Crespo es gerente de producción de una empresa de biotecnología especializada en el control biológico microbiano. Tras haber superado el covid 19, Miguel Ángel Crespo ha retomado el trabajo de campo para constatar que “el transgénico no está asociado al incremento de la productividad”.
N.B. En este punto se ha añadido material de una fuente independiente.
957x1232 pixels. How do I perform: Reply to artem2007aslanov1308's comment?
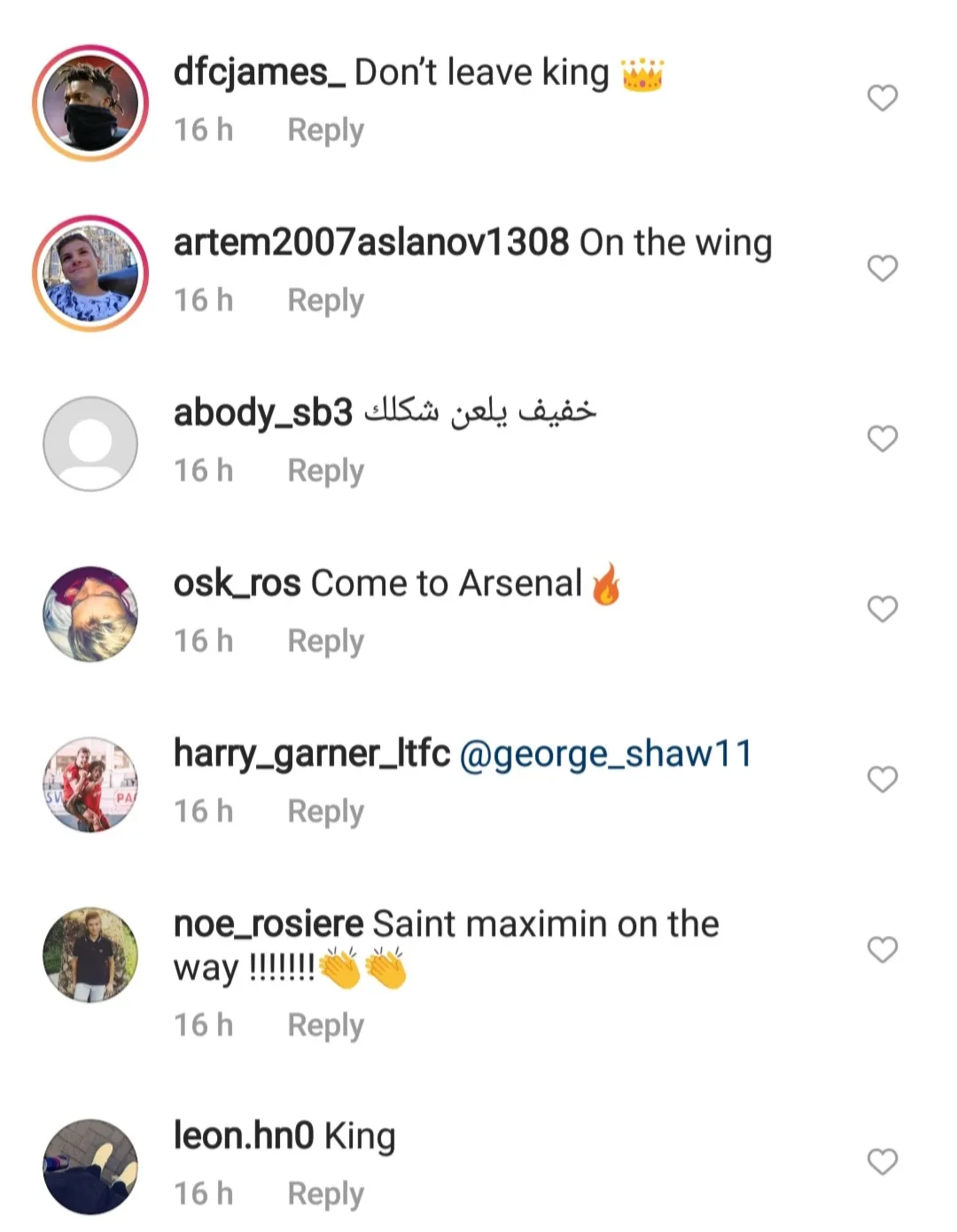pos(325,300)
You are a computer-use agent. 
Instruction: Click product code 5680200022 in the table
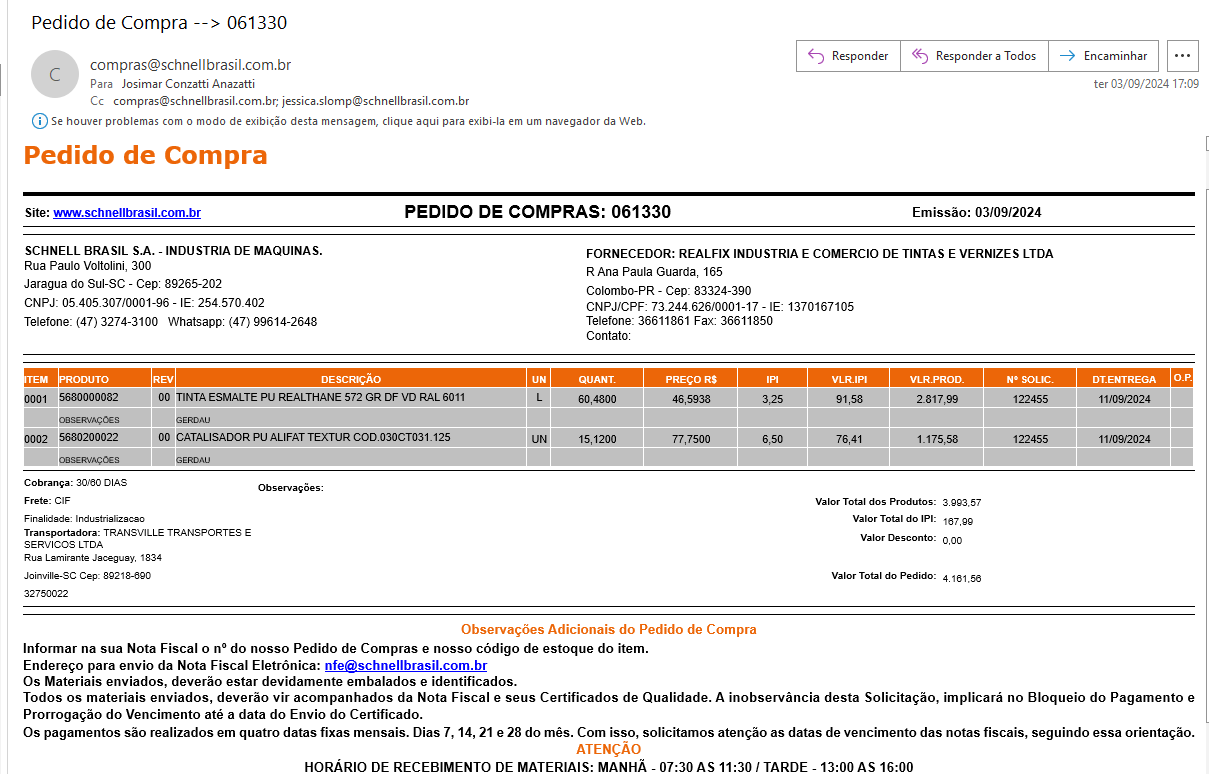[x=89, y=438]
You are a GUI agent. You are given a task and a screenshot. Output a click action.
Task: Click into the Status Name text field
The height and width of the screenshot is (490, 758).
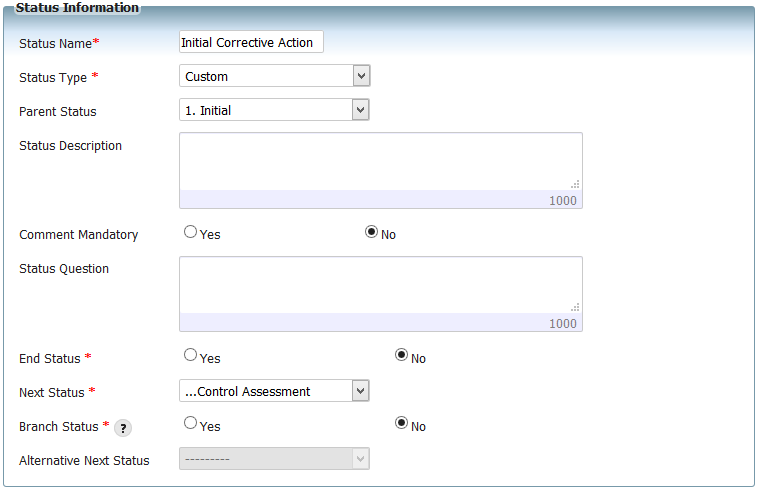pyautogui.click(x=251, y=42)
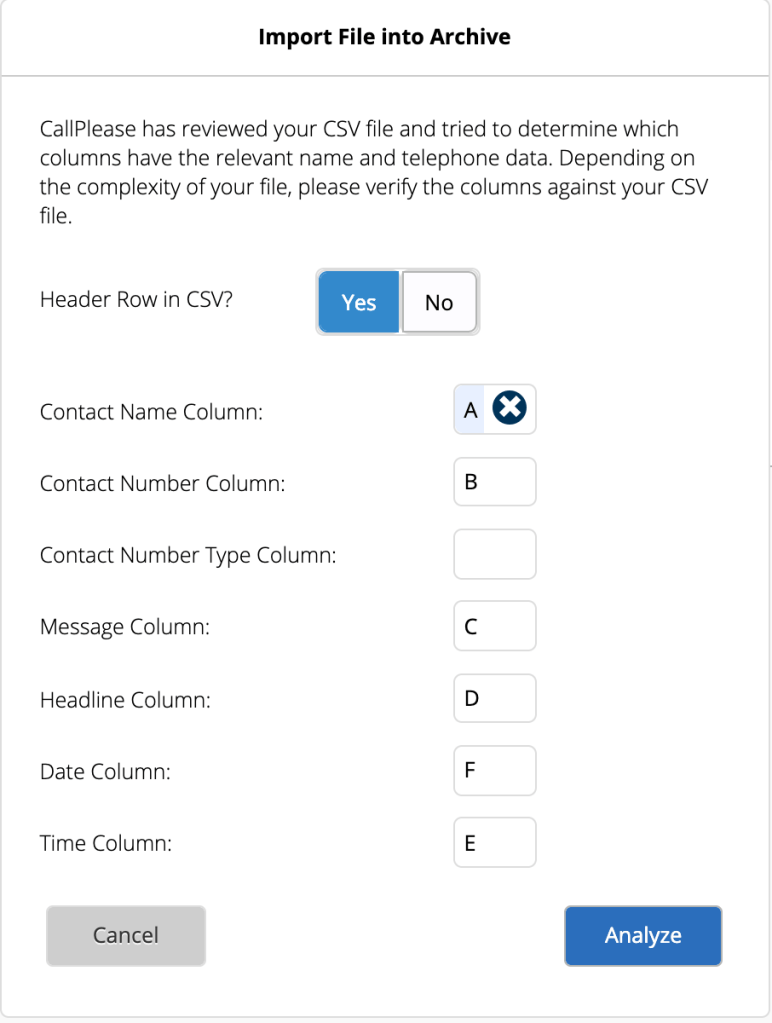
Task: Click the 'Contact Name Column:' label text
Action: point(151,412)
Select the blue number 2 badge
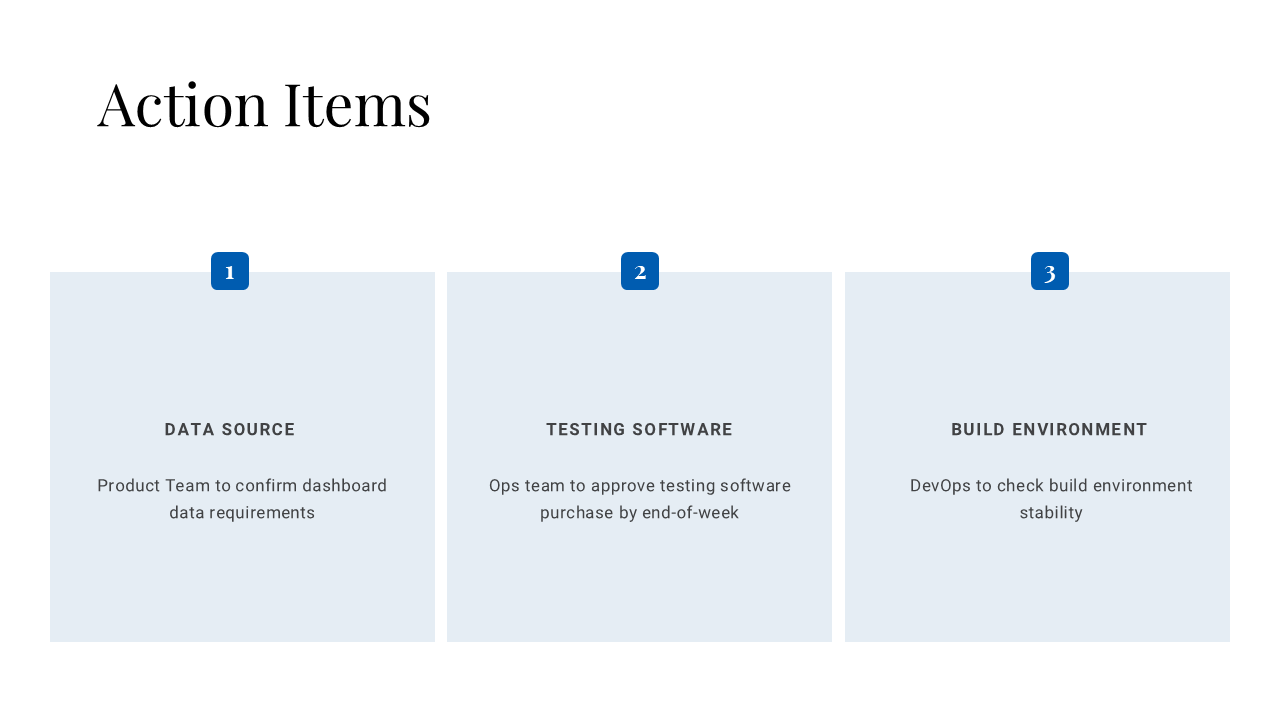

“Para mejorar la productividad hay que contar con estos cuatro factores: buena semilla, suelos aptos para el cultivo, buen manejo de suelos y clima favorable. Nada de esto se cumple. Hace quince años, se necesitaban quince kilos de agroquímicos por hectárea. Hoy en día, se precisan cuarenta y ocho kilos por hectárea. En otras palabras, el rendimiento sólo es de un diez a veinte por ciento. Hace poco estuve en Beni. Allí únicamente el dos por ciento es apto para el cultivo extensivo. Pero es más fuerte la presión del lobby agroindustrial”, apunta Miguel Ángel Crespo que ve con preocupación la deriva de lo que denomina “modelo agroextractivista” que se fundamenta en la deforestación.
“Se ignora, o se prefiere ignorar, que el mejor muro de contención contra las pandemias son los bosques”, advierte, justo cuando Bolivia no suscribió la Declaración sobre los Bosques y el Uso de la Tierra durante la conferencia de las Naciones Unidas sobre el cambio climático (COP26) firmada por 133 países.